- **Stated goal**
Duplicate everything in the entries below from the line containing "The height and width of the screenshot is (698, 730)." down to the line containing "tap(69, 94)", including both of those lines.

- **Data extract**
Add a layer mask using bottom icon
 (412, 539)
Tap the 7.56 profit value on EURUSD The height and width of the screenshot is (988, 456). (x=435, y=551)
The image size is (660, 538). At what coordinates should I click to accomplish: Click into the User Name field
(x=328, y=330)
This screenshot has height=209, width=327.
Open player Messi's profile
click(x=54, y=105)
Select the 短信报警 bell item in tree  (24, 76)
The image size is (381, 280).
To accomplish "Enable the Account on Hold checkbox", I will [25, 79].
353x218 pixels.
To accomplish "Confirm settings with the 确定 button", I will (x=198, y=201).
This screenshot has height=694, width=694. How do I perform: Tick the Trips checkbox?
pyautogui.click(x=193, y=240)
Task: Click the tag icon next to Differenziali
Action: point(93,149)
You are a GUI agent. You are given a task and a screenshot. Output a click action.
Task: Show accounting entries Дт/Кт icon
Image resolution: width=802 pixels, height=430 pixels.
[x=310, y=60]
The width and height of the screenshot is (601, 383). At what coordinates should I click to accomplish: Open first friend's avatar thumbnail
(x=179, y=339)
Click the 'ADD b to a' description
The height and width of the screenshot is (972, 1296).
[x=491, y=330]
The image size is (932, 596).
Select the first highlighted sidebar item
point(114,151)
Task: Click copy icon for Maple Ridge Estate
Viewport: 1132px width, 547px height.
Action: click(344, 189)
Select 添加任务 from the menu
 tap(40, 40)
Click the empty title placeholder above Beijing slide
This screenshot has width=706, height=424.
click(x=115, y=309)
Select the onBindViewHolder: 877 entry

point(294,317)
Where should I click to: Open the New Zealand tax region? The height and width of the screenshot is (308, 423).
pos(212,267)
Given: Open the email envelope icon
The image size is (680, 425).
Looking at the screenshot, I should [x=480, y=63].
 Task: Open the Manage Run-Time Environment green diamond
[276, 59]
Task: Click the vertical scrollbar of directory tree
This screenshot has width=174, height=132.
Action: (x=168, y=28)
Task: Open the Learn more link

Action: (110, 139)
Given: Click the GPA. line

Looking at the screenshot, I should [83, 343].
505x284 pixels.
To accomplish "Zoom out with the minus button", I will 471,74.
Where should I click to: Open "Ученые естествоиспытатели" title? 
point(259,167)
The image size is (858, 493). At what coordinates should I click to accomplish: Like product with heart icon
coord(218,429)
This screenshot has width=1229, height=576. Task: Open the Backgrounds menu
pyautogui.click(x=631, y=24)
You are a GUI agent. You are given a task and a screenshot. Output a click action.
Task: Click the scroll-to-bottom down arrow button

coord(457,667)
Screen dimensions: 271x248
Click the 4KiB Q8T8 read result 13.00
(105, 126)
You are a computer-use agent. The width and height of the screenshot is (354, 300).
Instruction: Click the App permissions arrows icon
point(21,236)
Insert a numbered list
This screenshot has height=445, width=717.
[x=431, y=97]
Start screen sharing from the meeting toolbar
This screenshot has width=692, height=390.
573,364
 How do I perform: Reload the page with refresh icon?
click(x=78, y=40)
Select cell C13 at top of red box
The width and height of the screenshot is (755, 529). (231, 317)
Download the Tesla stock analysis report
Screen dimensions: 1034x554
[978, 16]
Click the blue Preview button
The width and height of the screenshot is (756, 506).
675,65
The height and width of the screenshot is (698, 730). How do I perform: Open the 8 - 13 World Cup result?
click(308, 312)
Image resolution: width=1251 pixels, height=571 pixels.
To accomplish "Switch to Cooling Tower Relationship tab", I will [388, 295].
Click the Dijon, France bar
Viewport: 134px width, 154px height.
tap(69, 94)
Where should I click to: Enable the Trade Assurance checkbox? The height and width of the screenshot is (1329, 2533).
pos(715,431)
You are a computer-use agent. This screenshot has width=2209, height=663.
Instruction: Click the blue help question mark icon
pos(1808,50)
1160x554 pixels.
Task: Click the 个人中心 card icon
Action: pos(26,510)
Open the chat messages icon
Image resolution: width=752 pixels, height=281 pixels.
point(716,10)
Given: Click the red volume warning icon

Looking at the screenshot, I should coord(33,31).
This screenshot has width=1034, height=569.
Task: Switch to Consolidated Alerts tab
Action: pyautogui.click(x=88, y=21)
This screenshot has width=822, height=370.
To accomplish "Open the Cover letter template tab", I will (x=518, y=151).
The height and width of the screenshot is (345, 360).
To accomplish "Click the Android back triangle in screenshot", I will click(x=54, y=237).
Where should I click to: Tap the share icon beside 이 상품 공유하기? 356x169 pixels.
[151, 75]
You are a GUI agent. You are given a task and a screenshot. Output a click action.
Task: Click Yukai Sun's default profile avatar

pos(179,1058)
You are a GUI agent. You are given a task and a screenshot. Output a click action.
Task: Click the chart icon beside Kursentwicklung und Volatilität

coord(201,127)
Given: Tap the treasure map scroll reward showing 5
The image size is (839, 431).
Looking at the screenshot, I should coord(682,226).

- **Output of the task**
The height and width of the screenshot is (698, 730). How do I perform: Open the 8 - 13 World Cup result?
click(308, 312)
Image resolution: width=1251 pixels, height=571 pixels.
To accomplish "Switch to Cooling Tower Relationship tab", I will [388, 295].
Click the Dijon, France bar
Viewport: 134px width, 154px height.
tap(69, 94)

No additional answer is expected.